▶ **Goal**:
Print the material below line for line, changing nothing.

━━ Source material ━━

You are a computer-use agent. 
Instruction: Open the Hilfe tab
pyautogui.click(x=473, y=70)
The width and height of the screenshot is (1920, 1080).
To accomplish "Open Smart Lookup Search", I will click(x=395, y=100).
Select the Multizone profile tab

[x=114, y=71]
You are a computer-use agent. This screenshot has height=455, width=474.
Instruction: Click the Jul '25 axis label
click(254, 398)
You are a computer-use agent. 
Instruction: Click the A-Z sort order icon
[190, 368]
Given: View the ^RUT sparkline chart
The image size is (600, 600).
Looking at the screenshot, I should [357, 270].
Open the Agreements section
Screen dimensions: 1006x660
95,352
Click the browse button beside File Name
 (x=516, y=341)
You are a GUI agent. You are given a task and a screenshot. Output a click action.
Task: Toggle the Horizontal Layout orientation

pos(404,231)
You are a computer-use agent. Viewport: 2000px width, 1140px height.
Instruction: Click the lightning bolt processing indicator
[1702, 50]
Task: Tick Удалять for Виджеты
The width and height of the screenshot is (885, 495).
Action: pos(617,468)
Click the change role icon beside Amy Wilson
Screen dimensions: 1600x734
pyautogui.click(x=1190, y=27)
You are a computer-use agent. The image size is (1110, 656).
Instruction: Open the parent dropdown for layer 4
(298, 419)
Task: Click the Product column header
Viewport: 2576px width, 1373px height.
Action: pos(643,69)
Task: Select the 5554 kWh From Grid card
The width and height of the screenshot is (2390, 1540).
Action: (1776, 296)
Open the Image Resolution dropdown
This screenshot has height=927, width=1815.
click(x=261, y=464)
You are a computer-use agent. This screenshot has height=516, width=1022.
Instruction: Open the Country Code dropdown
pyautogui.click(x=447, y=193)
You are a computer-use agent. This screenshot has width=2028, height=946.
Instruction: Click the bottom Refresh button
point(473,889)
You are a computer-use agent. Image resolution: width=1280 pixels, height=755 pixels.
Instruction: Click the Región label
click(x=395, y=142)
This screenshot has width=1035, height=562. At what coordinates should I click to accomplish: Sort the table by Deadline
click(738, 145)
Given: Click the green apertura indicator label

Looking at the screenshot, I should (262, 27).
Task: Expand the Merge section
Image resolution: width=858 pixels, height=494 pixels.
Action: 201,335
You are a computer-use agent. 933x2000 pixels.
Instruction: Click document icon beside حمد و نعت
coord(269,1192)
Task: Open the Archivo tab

━━━

▶ **Task result**:
You are a computer-use agent. 
Instruction: Open the Hilfe tab
pyautogui.click(x=473, y=70)
The width and height of the screenshot is (1920, 1080).
To accomplish "Open Smart Lookup Search", I will click(x=395, y=100).
Select the Multizone profile tab

[x=114, y=71]
You are a computer-use agent. This screenshot has height=455, width=474.
Instruction: Click the Jul '25 axis label
click(254, 398)
You are a computer-use agent. 
Instruction: Click the A-Z sort order icon
[190, 368]
Given: View the ^RUT sparkline chart
The image size is (600, 600).
Looking at the screenshot, I should [357, 270].
Open the Agreements section
Screen dimensions: 1006x660
95,352
Click the browse button beside File Name
 (x=516, y=341)
You are a GUI agent. You are given a task and a screenshot. Output a click action.
Task: Toggle the Horizontal Layout orientation

pos(404,231)
You are a computer-use agent. Viewport: 2000px width, 1140px height.
Instruction: Click the lightning bolt processing indicator
[1702, 50]
Task: Tick Удалять for Виджеты
The width and height of the screenshot is (885, 495).
Action: pos(617,468)
Click the change role icon beside Amy Wilson
Screen dimensions: 1600x734
pyautogui.click(x=1190, y=27)
You are a computer-use agent. The image size is (1110, 656).
Instruction: Open the parent dropdown for layer 4
(298, 419)
Task: Click the Product column header
Viewport: 2576px width, 1373px height.
Action: pos(643,69)
Task: Select the 5554 kWh From Grid card
The width and height of the screenshot is (2390, 1540).
Action: (1776, 296)
Open the Image Resolution dropdown
This screenshot has height=927, width=1815.
click(x=261, y=464)
You are a computer-use agent. This screenshot has height=516, width=1022.
Instruction: Open the Country Code dropdown
pyautogui.click(x=447, y=193)
You are a computer-use agent. This screenshot has width=2028, height=946.
Instruction: Click the bottom Refresh button
point(473,889)
You are a computer-use agent. Image resolution: width=1280 pixels, height=755 pixels.
Instruction: Click the Región label
click(x=395, y=142)
This screenshot has width=1035, height=562. At what coordinates should I click to accomplish: Sort the table by Deadline
click(738, 145)
Given: Click the green apertura indicator label

Looking at the screenshot, I should (262, 27).
Task: Expand the Merge section
Image resolution: width=858 pixels, height=494 pixels.
Action: 201,335
You are a computer-use agent. 933x2000 pixels.
Instruction: Click document icon beside حمد و نعت
coord(269,1192)
Task: Open the Archivo tab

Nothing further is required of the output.